“But, as Deepak Chopra taught us, quantum physics means anything can happen at any time for no reason.” - Professor Farnsworth

Quantum mechanics is the phrase at the center of a host of nonsensical beliefs spread by charlatans like Deepak Chopra. From curing baldness to talking with the dead, no matter what you desire, I guarentee that there is someone who will tell you that quantum mechanics can provide it to you. The only explanations offered are a stream of nonsensical technobabble so egregious that it would make a pulp writer blush. This was inevitable. Quantum mechanics presents a combination of difficult to understand and conterintuitive results that form a breeding ground for such nonsense. Unfortunately, these attitudes have begun to spread to quantum computing.

## RECORDED INFORMATION:

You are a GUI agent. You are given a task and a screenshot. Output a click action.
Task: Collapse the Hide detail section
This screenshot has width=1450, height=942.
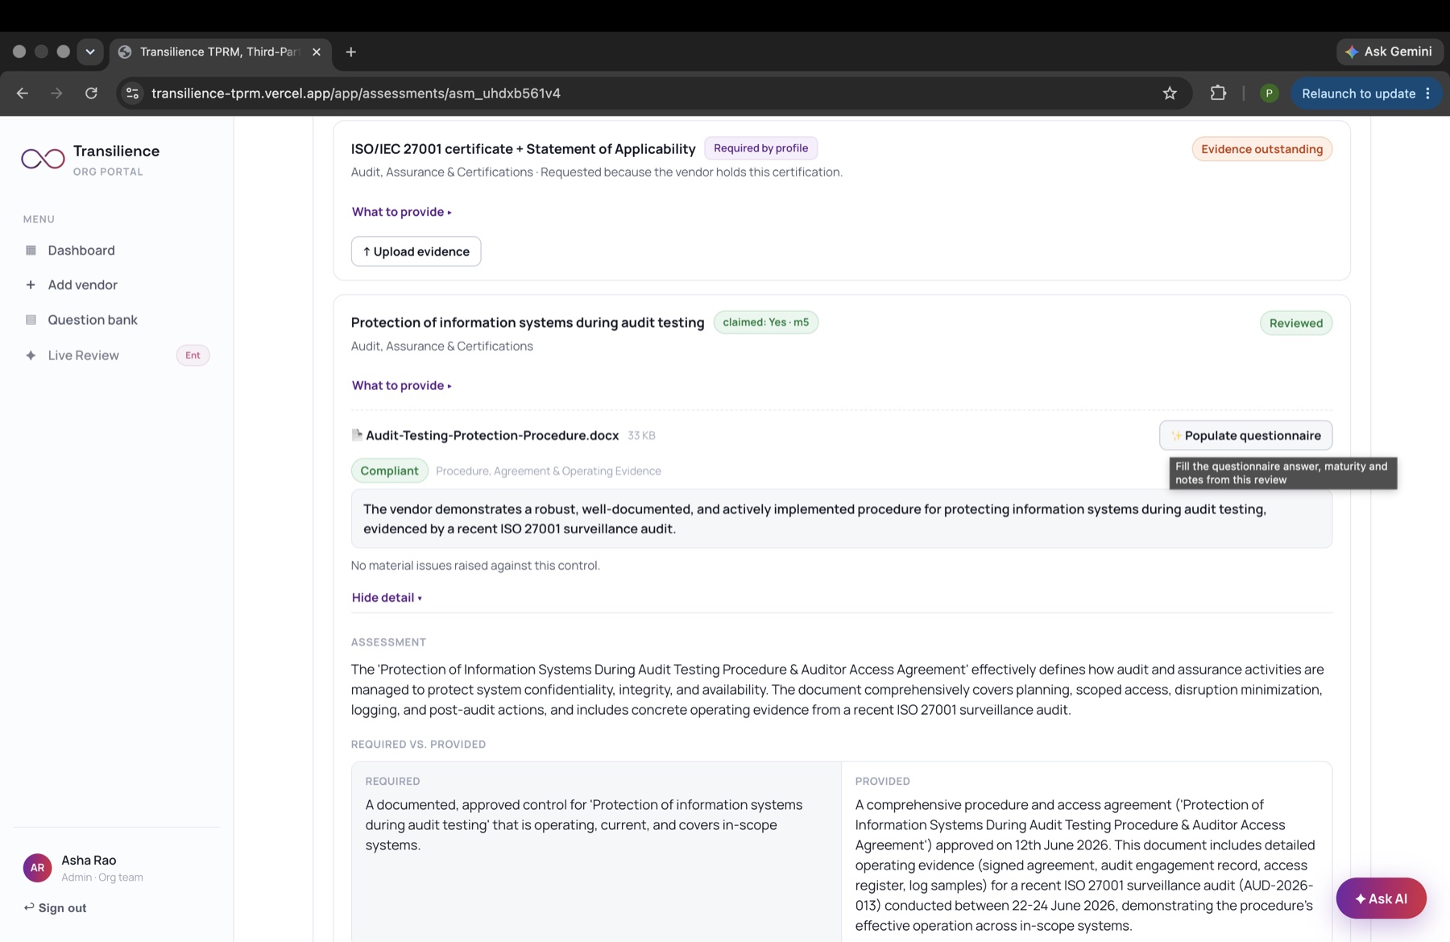387,598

## WRITTEN INSTRUCTION:
Rewrite the quantum mechanics passage starting with "Quantum mechanics is" and going on through "to quantum computing.", putting "hucksters" where "charlatans" stands.

## SOLUTION:
Quantum mechanics is the phrase at the center of a host of nonsensical beliefs spread by hucksters like Deepak Chopra. From curing baldness to talking with the dead, no matter what you desire, I guarentee that there is someone who will tell you that quantum mechanics can provide it to you. The only explanations offered are a stream of nonsensical technobabble so egregious that it would make a pulp writer blush. This was inevitable. Quantum mechanics presents a combination of difficult to understand and conterintuitive results that form a breeding ground for such nonsense. Unfortunately, these attitudes have begun to spread to quantum computing.